WORK ORDER
For the entries that appear below, write out the exact text and omit the pictures.

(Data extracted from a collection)

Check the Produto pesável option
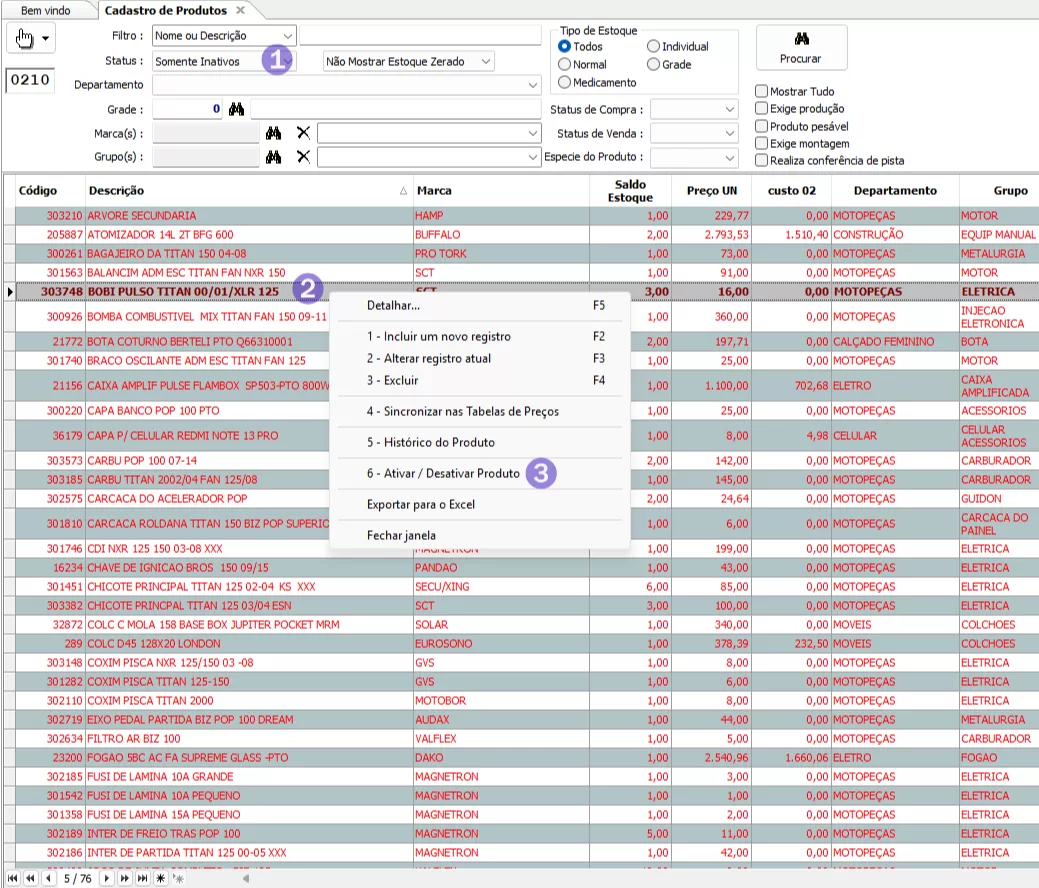This screenshot has height=888, width=1039. (x=762, y=127)
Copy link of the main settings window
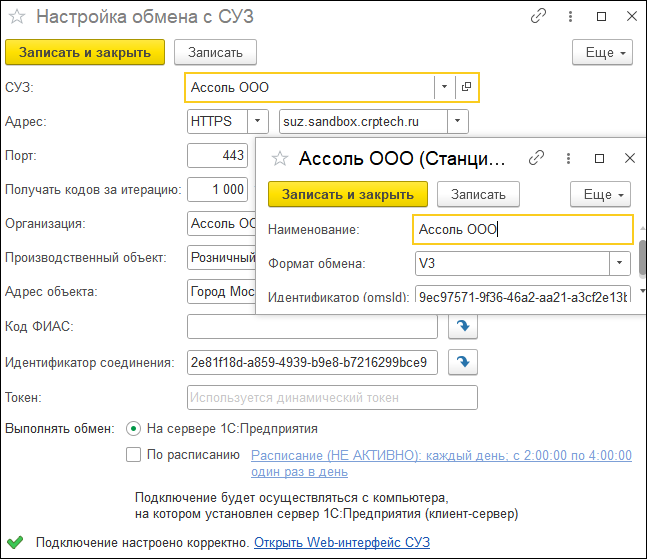The height and width of the screenshot is (559, 647). click(539, 17)
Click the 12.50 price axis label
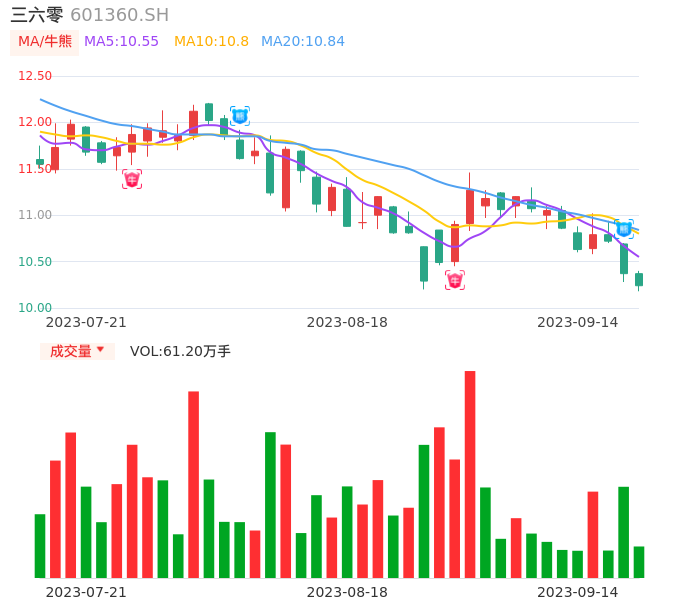Image resolution: width=686 pixels, height=606 pixels. (35, 76)
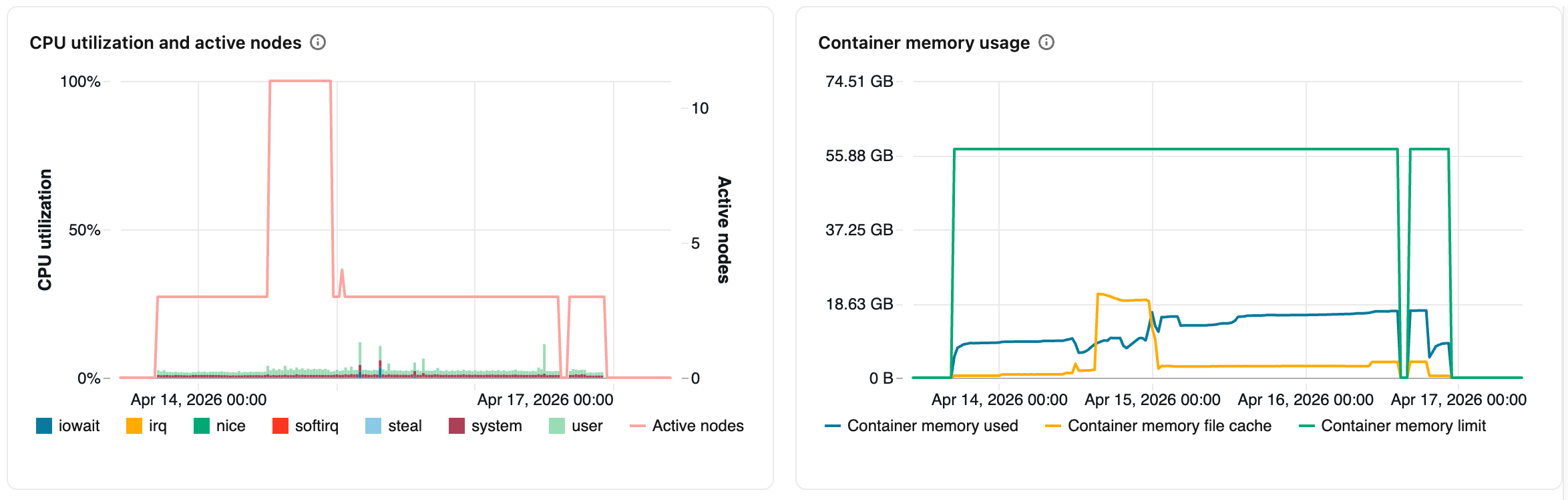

EXERCISE SOLUTION
Check the Produto pesável option
This screenshot has height=888, width=1039. (x=762, y=127)
Copy link of the main settings window
The height and width of the screenshot is (559, 647). click(539, 17)
Click the 12.50 price axis label
Image resolution: width=686 pixels, height=606 pixels. (35, 76)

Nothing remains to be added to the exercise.